**EXERCISE BRIEF:** Return, verbatim, the lines of the records below from the line with "In order to click on 30" up to and including the line with "Buy Fentanyl Patch Online Cheap is".

---------- INPUT MATERIAL ----------

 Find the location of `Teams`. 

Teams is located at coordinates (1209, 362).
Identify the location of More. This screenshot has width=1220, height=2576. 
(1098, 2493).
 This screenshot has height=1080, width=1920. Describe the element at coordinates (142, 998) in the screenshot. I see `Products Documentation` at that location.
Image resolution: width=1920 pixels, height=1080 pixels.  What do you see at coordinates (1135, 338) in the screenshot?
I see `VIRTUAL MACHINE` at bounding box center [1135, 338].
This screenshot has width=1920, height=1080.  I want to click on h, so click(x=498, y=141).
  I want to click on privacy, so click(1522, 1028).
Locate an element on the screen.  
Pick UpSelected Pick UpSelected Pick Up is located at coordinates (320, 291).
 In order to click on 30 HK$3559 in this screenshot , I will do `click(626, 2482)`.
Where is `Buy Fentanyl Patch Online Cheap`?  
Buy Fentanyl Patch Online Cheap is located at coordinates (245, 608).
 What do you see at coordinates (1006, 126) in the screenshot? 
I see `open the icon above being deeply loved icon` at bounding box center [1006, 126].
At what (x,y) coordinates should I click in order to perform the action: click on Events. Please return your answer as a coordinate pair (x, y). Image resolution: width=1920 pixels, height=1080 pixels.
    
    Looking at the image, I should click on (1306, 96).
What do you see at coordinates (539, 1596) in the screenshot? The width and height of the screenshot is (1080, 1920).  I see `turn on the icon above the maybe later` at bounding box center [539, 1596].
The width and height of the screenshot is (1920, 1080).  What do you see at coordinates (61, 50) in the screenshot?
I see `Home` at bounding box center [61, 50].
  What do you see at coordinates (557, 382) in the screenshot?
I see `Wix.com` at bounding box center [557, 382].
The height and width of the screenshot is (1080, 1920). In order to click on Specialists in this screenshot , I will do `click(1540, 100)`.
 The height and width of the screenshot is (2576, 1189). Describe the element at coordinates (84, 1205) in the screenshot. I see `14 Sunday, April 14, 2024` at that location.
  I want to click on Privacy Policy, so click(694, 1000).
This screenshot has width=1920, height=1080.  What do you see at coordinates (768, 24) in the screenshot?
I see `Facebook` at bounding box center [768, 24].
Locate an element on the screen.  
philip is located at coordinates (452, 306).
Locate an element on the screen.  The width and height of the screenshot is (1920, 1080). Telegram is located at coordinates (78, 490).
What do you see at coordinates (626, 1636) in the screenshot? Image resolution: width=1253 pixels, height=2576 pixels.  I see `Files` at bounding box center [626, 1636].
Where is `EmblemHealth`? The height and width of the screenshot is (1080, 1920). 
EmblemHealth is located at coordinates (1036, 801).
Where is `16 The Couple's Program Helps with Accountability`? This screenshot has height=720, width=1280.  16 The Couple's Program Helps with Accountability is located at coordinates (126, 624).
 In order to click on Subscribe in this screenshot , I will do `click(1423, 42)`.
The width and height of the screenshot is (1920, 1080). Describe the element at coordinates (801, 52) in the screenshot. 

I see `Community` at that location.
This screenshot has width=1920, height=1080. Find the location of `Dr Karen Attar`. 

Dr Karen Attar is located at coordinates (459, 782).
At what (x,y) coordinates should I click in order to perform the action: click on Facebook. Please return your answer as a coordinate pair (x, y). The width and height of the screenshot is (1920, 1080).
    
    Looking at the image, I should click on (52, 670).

----------

**FINAL ANSWER:**
 In order to click on 30 HK$3559 in this screenshot , I will do `click(626, 2482)`.
Where is `Buy Fentanyl Patch Online Cheap`?  
Buy Fentanyl Patch Online Cheap is located at coordinates (245, 608).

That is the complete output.